Honor Guard History
For more than a century, Boy Scout Honor Guards have added reverence, dignity and patriotism to events like baseball games, camporees, parades, inaugurations, funerals and more.
And now, there’s an official Honor Guard patch to recognize Scouts who take on this important role.
Unlike position patches (senior patrol leader, scribe, patrol leader, etc.), which are worn on the left sleeve, the Honor Guard patch goes on the right sleeve. It goes in one of two places, depending on which other patches the Scout is wearing:
- A half-inch under the patrol emblem (aka “position 3″)
- Right under (and touching) the Journey to Excellence unit award.
In this way, it’s just like the Musician badge for members of troop bands or drum corps.
Honor Guard members may wear it at any time.
Boy Scouts who are members of an Honor Guard may wear this patch at any time, even if they aren’t serving an Honor Guard role at that exact moment. In other words, there’s no need to remove this patch when attending a troop event that doesn’t require Honor Guard services.
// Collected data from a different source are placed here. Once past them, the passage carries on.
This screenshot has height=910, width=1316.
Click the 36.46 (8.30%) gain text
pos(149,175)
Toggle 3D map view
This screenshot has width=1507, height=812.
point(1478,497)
And because the patch goes on the right sleeve, a Boy Scout can wear his Honor Guard patch and his regular position of responsibility patch simultaneously.
The idea started with a troop in Baltimore.
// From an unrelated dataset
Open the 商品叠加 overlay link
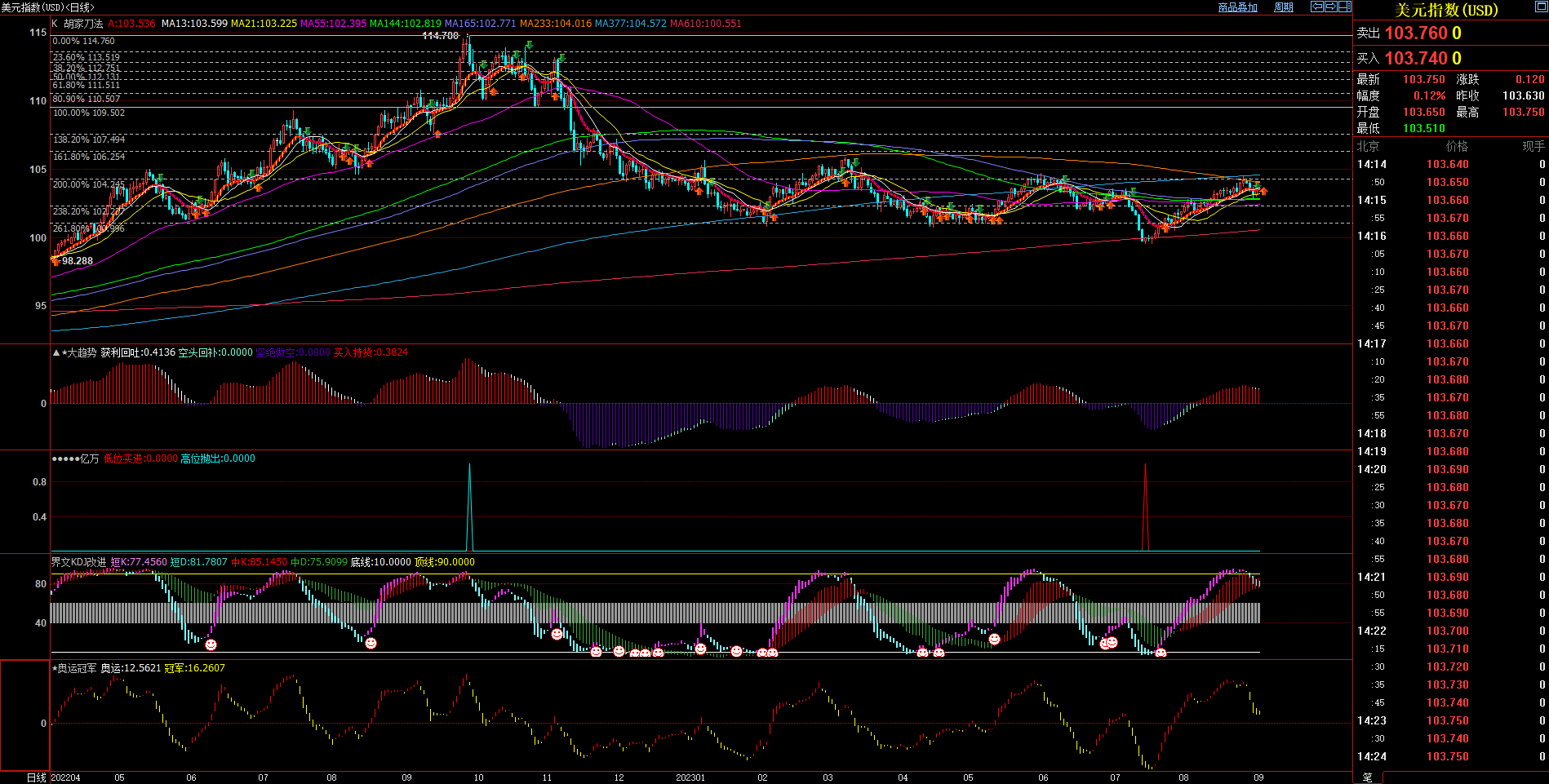1549x784 pixels. (x=1237, y=7)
The new patch was created with help from Troop 944 of the Baltimore Area Council. Nice job, guys!
Honor Guard does not count for advancement purposes.
As is the case with the Musician patch/role, serving in the Honor Guard doesn’t count as a position of responsibility needed for advancement. What does count?
For Boy Scout troops, it’s: Patrol leader, assistant senior patrol leader, senior patrol leader, Venture patrol leader, troop guide, Order of the Arrow troop representative, den chief, scribe, librarian, historian, quartermaster, bugler, junior assistant Scoutmaster, chaplain aide, instructor, troop Webmaster, or Leave No Trace trainer.